O México soma 201 caos de doentes infetados com Zika, dos quais 48 são mulheres grávidas, informaram hoje as autoridades de saúde, advertindo que o número pode aumentar com a chegada do calor e das chuvas este mês.

O relatório aponta um aumento de 9,8% em relação ao número apurado na semana terminada a 28 de março, quando foram reportadas 183 infeções, assim como um aumento de 14,3% nos casos de grávidas, que passaram de 42 para 48.

As autoridades indicaram que Chiapas e Oaxaca são os estados com maior número de casos reportados, com 102 e 79 respetivamente, seguidos por sete no estado de Guerrero e quatro em Nuevo León.

O México registou o primeiro caso autóctone de Zika em novembro e desde então o número tem aumentado lentamente.

O vírus do Zika, transmitido pelo mosquito Aedes aegypti, provoca sintomas gripais benignos, mas está também associado a microcefalia, assim como ao síndrome de Guillain-Barré, uma doença neurológica grave.

O Brasil, o país mais afetado pelo surto de Zika, confirmou 907 casos de microcefalia em 198 de bebés que morreram devido a este problema congénito desde o início do surto de vírus zika, em outubro.
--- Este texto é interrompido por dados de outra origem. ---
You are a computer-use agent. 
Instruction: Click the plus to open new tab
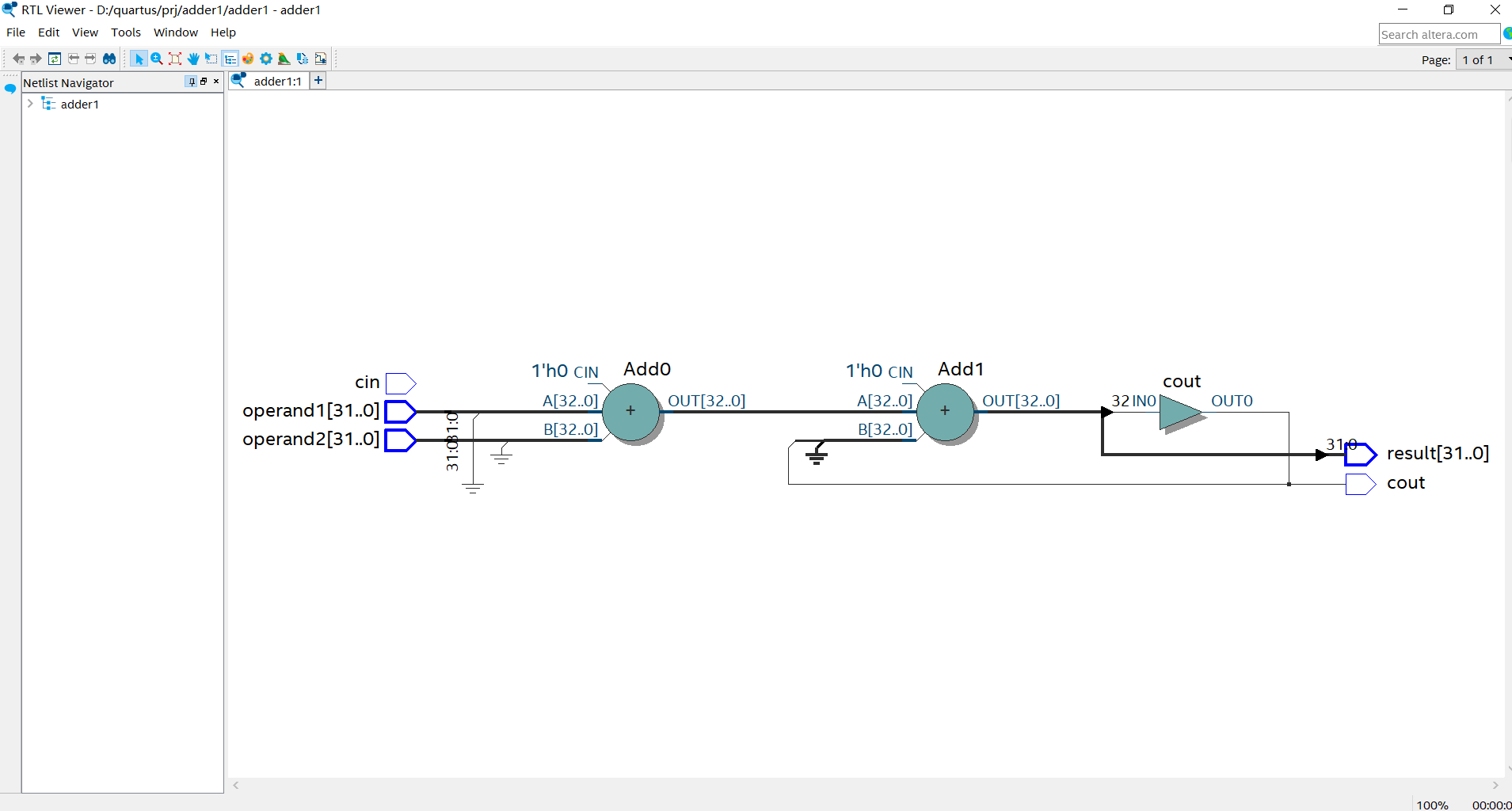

As autoridades de saúde estão ainda a analisar 4.293 casos suspeitos.

Cientistas no Brasil afirmam que o aumento dos casos de microcefalia - em que o bebé nasce com a cabeça com um tamanho abaixo do normal e frequentemente com o cérebro não totalmente desenvolvido - está ligado a uma explosão do vírus Zika, transmitido por mosquito, com a estimativa de 1,5 milhões de pessoas infetadas.